Post date: 22/03/2022 06:18
Stock markets and risk assets generally posted impressive moves last week, discounting the impact of the Russian invasion of Ukraine and treating Fed hawkishness as a case of “buy the rumour, sell the news”. As an example of the optimism pervading financial markets, European stock indices closed the week at essentially the level they were the day of the invasion. In currency markets, the Swedish krona was the best performer of the week, with the safe-haven Japanese yen at the bottom of the G10 rankings. Emerging markets continue to post gains, with Latin American currencies benefitting particularly from their commodity exporting economies and the distance from the war. We note that our favourite, the Brazilian real, tops the performance tables among all major currencies so far this year, up well over 10% against the dollar.
Focus this week will be on the Thursday release of the Eurozone and UK PMIs (now renamed S&P) indices of business activity. They are the first ones to reflect the impact of the invasion of Ukraine, so uncertainty is unusually high, but market consensus expects a retracement towards still highly expansionary levels.

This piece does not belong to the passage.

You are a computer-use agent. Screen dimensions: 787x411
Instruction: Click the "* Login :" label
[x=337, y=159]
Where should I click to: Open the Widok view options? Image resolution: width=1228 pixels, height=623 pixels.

Aside from that, no fewer than six Federal Reserve officials are scheduled to speak this week. We expect them to clarify the timing and extent of hikes in what looks like a very front-loaded tightening cycle out of the US, though so far the dollar has conspicuously failed to benefit from the Fed hawkish communications last week. Finally, the UK February inflation report on Wednesday should see yet another jump to a fresh multi-decade record.
The Bank of England delivered yet another head fake to markets at its March meeting last Thursday. Though it hiked rates as expected, there was one dovish dissent and the statement was revised in a decidedly dovish direction. We would not overreact to this change, as the MPC communications have been quite erratic during this tightening cycle, but it warrants revising some of our optimism on sterling downwards. We expect another strong inflation report out of the UK on Wednesday, with fresh 30-year records printed in both the core and headline numbers, which should further puzzle traders about the Bank of England’s apparent dovish turn last week.

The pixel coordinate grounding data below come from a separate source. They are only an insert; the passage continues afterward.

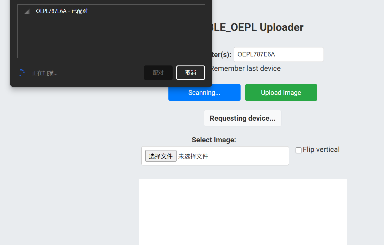Click the signal strength icon beside OEPL787E6A
Viewport: 384px width, 245px height.
[x=27, y=11]
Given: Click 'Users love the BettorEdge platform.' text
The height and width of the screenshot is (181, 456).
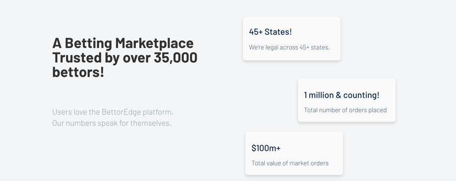Looking at the screenshot, I should tap(113, 112).
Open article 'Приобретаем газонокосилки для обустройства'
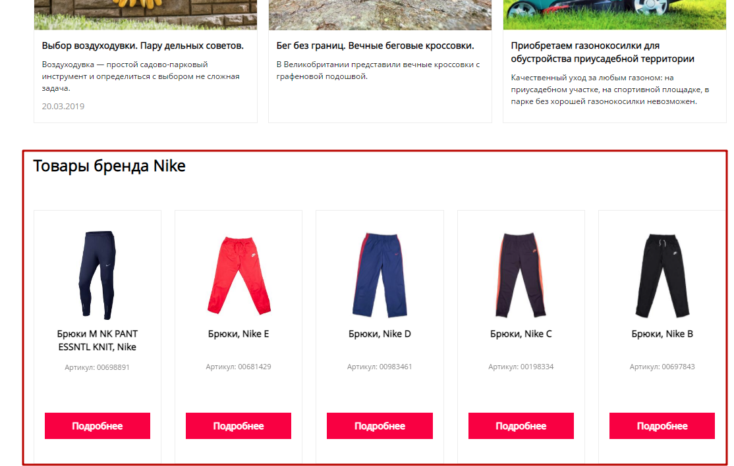734x466 pixels. pyautogui.click(x=603, y=53)

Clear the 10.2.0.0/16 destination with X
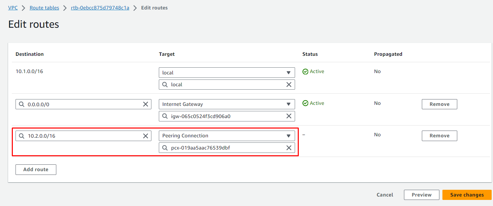click(x=146, y=136)
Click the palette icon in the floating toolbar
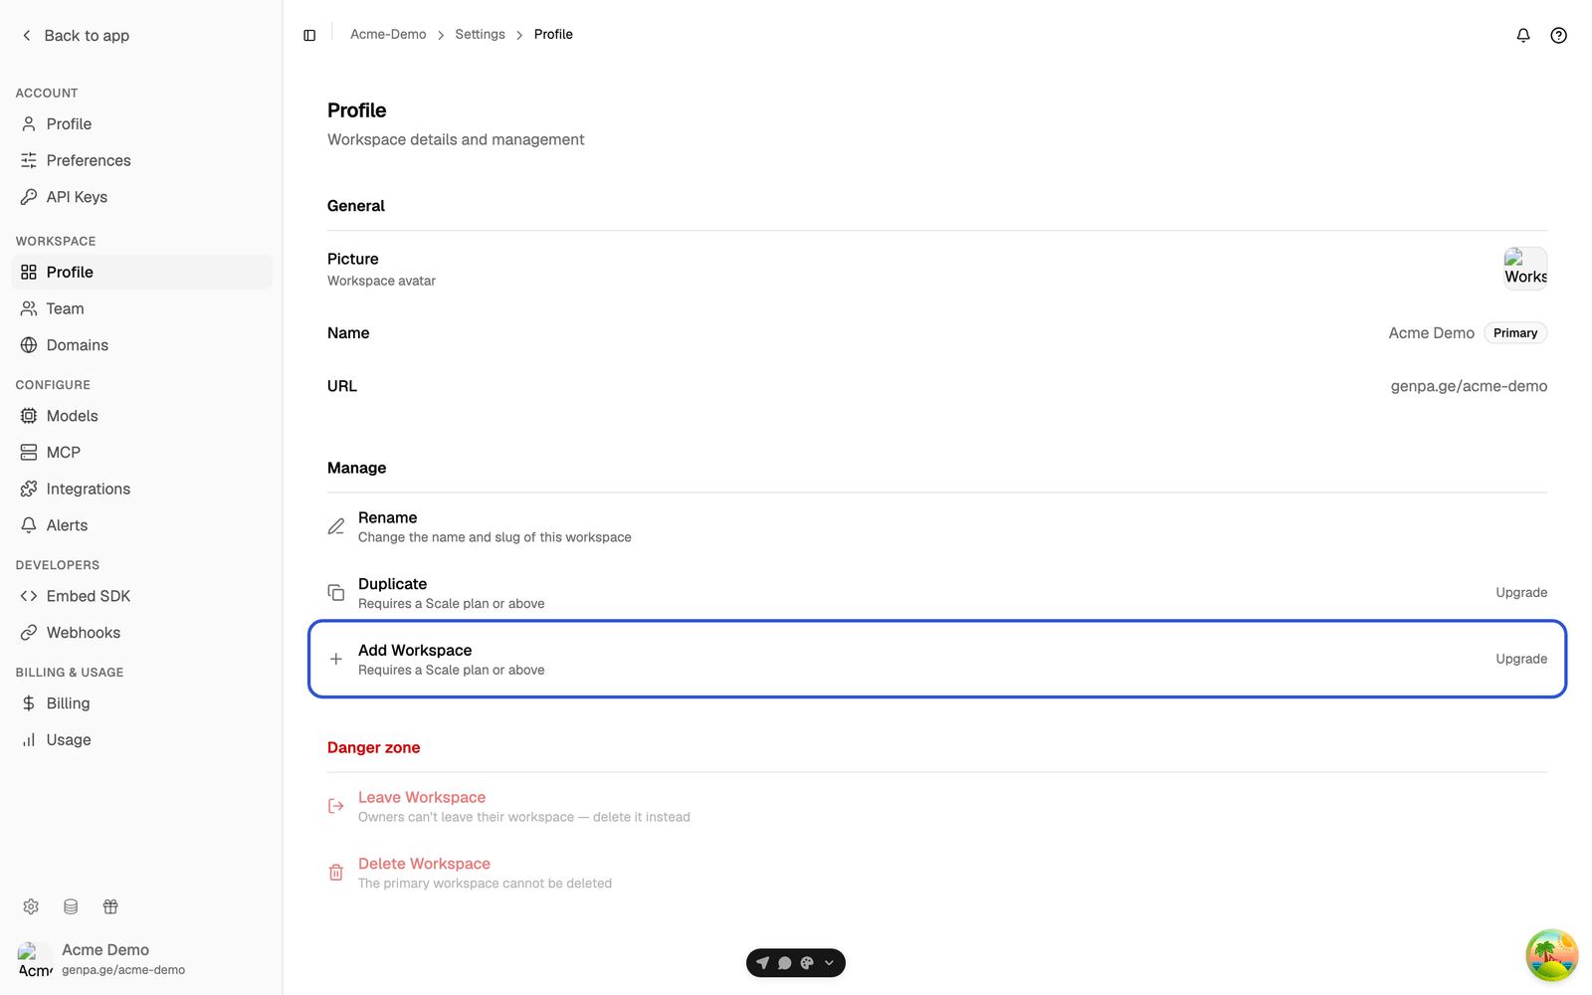The height and width of the screenshot is (995, 1592). coord(807,963)
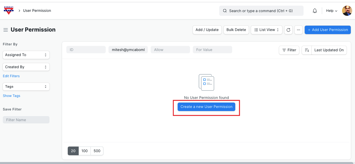Expand the Assigned To filter dropdown
The width and height of the screenshot is (355, 164).
26,55
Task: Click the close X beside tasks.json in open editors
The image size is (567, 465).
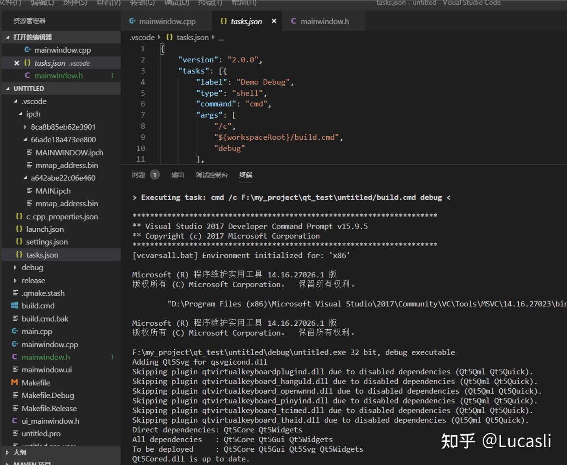Action: pos(17,63)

A quiet week in the Eurozone, with only a lagged report on industrial production from January, and a massive though expected fall in investors expectations for future growth after the shock of the Russian invasion. The latter index has not been particularly useful in predicting growth lately, but it bears noting.
The common currency had a volatile week but managed to rally and end up solidly above key levels versus the US dollar. ECB President Lagarde and chief economist Philip Lane are both scheduled to speak this week, but the main event will be the release of the flash PMI numbers for March, a first look at the stagflationary impact of the war on the European economy.
The Federal Reserve validated expectations for a hike in every remaining meeting in 2022 last week, with its ‘dot plot’ suggesting members expect seven 25 basis point hikes this year. Its long term forecasts were more dovish, but given its forecasting track record we would not place too much store in those.
The failure of the dollar to rally in the wake of the meeting is due to two factors. First, the general increase in risk appetite, which hurt the dollar, as it has acted as a safe-haven since the Ukraine invasion started. Second, a sense by markets that at current levels a lot is in the price already, and upside may be limited from here. This week we should see some clarification as to which one of these factors dominates.